= EXERCISE REQUIREMENTS =
Copy out the article on pediatric palliative care below word for word, with nothing changed.

= GIVEN PASSAGE =
BEGIN
When Dr. Sarah Friebert began offering palliative care to her young patients, families were sometimes skeptical about her intentions.
“When I started in this work, people treated me as if I had a T-shirt on that said ‘Dr. Death’ when I walked into the room,” she recalled.
Friebert, medical director of the Haslinger Family Pediatric Palliative Care Center at Akron Children’s Hospital, explained the purpose of palliative care and shared updates about the evolving field during a talk at the monthly Akron Roundtable on Thursday afternoon in downtown Akron.
Since Friebert launched the program a decade ago, the palliative care center has provided support to more than 1,700 patients with life-threatening or life-limiting illnesses.
The center is one of the nation’s oldest and largest pediatric programs devoted to providing supportive care to patients with cancer, brain injuries, muscular dystrophy, cystic fibrosis, complex congenital heart defects and other conditions.
The comprehensive services include coordinated medical, psychosocial, emotional and spiritual support for patients and their families, Friebert said. Unlike hospice care, it is not limited to patients who are forgoing life-prolonging treatments.
“Palliative care is not about giving up,” she said. “ ... It’s not about death and dying. It’s about life and living.”
The program focuses on symptom management and “helping families to live with their new normal,” she said.
Palliative care should play an even more important role in the coming years as federal health-care reform moves the nation from a payment system that financially rewards hospitals for keeping beds filled, Friebert said.
END
= DATA SECTION =
BEGIN
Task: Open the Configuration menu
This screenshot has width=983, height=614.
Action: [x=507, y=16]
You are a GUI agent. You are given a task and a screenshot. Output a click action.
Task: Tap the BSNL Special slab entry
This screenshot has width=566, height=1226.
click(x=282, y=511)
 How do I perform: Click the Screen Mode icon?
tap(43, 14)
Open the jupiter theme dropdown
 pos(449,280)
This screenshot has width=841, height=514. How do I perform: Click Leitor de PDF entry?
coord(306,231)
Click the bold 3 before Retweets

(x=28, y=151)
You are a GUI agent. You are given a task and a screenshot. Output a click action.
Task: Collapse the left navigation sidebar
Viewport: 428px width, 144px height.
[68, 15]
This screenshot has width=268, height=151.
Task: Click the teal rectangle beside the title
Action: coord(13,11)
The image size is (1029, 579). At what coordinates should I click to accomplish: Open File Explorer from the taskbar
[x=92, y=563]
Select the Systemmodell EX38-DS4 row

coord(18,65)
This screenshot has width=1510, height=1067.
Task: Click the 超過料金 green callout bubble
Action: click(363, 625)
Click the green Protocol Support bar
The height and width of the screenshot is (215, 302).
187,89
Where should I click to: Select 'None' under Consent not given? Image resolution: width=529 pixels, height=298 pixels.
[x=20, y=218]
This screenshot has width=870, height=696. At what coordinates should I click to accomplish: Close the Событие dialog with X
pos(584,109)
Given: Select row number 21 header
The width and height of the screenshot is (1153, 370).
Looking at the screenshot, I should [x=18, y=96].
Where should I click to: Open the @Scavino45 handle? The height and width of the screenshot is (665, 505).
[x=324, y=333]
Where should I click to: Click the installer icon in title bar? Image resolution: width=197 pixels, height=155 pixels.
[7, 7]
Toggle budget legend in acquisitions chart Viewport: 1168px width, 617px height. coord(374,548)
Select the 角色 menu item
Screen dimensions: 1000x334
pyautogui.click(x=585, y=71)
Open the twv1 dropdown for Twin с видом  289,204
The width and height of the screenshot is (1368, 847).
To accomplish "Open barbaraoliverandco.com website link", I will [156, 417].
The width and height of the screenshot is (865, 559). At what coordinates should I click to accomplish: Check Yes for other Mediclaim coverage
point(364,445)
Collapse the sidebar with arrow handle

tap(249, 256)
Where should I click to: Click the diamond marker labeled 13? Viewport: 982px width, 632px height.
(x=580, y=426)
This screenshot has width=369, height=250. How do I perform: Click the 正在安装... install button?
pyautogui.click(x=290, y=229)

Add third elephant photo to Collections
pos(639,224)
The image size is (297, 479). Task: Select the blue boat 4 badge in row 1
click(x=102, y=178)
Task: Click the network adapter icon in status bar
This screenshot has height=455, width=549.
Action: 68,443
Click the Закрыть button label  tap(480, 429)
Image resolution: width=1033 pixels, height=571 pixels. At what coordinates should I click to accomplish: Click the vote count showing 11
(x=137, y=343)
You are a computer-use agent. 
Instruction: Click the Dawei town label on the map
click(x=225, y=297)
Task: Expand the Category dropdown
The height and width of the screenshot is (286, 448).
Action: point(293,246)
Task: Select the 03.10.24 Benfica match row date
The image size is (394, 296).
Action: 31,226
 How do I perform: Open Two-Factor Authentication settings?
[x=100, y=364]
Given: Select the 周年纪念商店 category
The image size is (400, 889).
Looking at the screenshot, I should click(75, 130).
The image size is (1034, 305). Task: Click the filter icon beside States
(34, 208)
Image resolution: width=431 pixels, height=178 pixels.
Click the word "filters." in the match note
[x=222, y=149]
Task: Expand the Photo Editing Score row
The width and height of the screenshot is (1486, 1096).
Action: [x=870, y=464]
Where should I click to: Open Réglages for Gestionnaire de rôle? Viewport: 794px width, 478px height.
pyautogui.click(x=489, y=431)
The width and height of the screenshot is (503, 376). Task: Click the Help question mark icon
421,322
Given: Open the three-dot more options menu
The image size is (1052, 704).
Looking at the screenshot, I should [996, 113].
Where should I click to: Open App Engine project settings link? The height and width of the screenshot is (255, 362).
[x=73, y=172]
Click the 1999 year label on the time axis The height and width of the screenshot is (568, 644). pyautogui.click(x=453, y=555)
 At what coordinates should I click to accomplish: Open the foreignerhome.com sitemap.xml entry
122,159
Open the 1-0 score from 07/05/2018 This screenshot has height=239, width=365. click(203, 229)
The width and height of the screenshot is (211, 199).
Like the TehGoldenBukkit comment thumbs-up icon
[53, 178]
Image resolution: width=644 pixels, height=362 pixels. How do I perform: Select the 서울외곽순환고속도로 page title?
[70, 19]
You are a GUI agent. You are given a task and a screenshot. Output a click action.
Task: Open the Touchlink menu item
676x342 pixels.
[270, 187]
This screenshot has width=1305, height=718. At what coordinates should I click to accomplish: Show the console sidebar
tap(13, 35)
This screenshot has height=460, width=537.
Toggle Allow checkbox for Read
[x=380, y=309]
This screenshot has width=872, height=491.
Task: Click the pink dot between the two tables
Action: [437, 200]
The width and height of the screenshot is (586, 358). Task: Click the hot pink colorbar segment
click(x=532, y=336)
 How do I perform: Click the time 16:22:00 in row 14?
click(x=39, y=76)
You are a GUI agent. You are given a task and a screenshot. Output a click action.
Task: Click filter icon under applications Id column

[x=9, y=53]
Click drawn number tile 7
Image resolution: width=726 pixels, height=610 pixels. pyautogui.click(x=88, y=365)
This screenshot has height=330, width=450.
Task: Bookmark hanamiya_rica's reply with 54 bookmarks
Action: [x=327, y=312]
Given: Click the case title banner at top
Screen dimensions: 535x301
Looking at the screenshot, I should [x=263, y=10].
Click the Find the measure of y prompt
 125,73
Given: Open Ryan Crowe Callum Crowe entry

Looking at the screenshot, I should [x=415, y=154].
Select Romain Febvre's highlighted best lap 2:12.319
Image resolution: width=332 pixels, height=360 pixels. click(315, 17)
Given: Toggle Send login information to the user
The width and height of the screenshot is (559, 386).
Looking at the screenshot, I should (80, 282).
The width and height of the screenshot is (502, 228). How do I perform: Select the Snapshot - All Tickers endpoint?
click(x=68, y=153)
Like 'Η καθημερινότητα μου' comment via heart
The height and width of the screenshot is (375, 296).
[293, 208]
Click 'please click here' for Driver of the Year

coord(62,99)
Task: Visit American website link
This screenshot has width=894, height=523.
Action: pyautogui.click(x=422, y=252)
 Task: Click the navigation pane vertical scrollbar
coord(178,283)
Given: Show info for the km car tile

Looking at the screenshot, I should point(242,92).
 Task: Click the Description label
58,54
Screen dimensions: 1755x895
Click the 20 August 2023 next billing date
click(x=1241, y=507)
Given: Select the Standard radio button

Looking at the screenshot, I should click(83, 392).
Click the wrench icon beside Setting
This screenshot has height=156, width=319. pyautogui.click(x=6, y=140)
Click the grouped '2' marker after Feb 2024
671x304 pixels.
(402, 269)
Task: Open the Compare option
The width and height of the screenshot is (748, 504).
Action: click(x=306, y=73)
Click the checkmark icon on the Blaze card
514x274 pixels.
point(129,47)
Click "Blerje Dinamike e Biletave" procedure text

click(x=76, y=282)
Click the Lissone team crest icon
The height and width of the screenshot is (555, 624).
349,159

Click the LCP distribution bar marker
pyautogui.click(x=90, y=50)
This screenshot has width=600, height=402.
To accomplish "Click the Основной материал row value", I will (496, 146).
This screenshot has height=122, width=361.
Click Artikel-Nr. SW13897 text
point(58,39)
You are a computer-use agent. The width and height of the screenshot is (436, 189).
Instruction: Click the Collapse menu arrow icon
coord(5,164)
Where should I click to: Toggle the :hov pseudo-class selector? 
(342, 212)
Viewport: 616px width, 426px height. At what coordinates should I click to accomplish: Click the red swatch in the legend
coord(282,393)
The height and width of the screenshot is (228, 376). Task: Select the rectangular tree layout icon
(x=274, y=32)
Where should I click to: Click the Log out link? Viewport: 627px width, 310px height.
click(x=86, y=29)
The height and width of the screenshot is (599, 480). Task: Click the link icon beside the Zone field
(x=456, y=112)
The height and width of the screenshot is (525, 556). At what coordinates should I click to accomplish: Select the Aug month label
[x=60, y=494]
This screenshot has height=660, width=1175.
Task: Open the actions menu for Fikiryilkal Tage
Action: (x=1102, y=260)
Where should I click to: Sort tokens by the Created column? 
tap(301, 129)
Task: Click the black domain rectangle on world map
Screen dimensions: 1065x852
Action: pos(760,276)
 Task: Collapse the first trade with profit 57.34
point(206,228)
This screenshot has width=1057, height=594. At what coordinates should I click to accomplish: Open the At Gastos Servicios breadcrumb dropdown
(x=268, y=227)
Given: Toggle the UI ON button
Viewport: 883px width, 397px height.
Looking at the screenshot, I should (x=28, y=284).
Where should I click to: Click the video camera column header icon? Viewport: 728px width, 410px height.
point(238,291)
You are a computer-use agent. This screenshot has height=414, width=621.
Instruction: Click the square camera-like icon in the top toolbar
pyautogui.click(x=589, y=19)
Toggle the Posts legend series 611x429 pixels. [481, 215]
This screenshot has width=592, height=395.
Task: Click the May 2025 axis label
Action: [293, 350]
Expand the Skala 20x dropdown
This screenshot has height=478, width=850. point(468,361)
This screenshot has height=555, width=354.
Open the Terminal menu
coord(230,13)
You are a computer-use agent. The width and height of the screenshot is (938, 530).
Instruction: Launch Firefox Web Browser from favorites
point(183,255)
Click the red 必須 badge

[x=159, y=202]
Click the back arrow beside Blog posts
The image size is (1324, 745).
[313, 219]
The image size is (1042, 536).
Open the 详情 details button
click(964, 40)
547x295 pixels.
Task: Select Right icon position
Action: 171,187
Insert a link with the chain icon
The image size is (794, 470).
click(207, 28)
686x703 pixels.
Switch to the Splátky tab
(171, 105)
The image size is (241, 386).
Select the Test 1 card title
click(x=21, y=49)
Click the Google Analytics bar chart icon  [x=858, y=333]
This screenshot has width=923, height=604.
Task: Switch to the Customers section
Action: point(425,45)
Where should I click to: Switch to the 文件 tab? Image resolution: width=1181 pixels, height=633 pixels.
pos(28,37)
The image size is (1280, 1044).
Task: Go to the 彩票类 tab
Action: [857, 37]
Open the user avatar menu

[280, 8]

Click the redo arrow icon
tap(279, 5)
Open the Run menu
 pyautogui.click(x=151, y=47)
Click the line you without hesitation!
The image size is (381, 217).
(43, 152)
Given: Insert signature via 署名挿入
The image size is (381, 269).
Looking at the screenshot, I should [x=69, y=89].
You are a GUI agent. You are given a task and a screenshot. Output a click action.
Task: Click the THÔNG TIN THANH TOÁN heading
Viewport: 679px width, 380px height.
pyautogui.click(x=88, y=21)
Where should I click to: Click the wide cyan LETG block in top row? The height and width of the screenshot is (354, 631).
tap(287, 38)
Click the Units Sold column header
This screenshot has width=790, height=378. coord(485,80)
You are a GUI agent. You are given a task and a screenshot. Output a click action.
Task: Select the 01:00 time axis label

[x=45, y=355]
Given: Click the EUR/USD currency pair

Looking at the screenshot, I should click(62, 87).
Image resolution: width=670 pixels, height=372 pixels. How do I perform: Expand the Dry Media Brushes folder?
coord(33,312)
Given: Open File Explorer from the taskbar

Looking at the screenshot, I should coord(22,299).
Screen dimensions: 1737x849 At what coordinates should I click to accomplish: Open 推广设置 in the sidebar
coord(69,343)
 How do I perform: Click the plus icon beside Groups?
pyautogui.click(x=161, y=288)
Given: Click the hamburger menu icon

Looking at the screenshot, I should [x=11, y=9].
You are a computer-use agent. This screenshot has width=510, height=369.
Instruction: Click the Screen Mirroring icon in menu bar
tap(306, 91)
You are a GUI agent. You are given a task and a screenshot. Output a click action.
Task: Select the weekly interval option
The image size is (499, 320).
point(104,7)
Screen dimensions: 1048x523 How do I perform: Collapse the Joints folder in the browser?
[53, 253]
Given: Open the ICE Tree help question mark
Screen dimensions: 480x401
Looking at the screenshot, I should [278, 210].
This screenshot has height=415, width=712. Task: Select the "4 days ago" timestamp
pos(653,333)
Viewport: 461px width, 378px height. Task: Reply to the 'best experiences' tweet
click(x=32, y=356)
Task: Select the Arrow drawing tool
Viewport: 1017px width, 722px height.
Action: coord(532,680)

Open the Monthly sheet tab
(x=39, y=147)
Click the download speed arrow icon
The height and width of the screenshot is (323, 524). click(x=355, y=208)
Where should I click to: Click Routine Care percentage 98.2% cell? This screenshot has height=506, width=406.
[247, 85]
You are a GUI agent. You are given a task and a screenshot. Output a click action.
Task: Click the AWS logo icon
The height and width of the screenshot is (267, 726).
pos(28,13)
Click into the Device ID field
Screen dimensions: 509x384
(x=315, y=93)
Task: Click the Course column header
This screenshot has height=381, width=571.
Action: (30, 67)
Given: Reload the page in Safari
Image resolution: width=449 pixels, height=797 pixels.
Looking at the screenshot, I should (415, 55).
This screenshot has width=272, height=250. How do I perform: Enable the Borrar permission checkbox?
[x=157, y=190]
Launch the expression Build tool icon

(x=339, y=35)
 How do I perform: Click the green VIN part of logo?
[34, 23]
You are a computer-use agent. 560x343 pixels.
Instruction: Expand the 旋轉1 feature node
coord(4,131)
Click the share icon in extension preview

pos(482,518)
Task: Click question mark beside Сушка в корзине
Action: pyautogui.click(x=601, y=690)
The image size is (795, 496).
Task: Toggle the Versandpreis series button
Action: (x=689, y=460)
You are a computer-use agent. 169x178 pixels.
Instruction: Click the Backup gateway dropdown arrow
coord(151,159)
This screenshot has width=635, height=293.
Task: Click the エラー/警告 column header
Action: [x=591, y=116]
END
= EXERCISE SOLUTION =
When Dr. Sarah Friebert began offering palliative care to her young patients, families were sometimes skeptical about her intentions.
“When I started in this work, people treated me as if I had a T-shirt on that said ‘Dr. Death’ when I walked into the room,” she recalled.
Friebert, medical director of the Haslinger Family Pediatric Palliative Care Center at Akron Children’s Hospital, explained the purpose of palliative care and shared updates about the evolving field during a talk at the monthly Akron Roundtable on Thursday afternoon in downtown Akron.
Since Friebert launched the program a decade ago, the palliative care center has provided support to more than 1,700 patients with life-threatening or life-limiting illnesses.
The center is one of the nation’s oldest and largest pediatric programs devoted to providing supportive care to patients with cancer, brain injuries, muscular dystrophy, cystic fibrosis, complex congenital heart defects and other conditions.
The comprehensive services include coordinated medical, psychosocial, emotional and spiritual support for patients and their families, Friebert said. Unlike hospice care, it is not limited to patients who are forgoing life-prolonging treatments.
“Palliative care is not about giving up,” she said. “ ... It’s not about death and dying. It’s about life and living.”
The program focuses on symptom management and “helping families to live with their new normal,” she said.
Palliative care should play an even more important role in the coming years as federal health-care reform moves the nation from a payment system that financially rewards hospitals for keeping beds filled, Friebert said.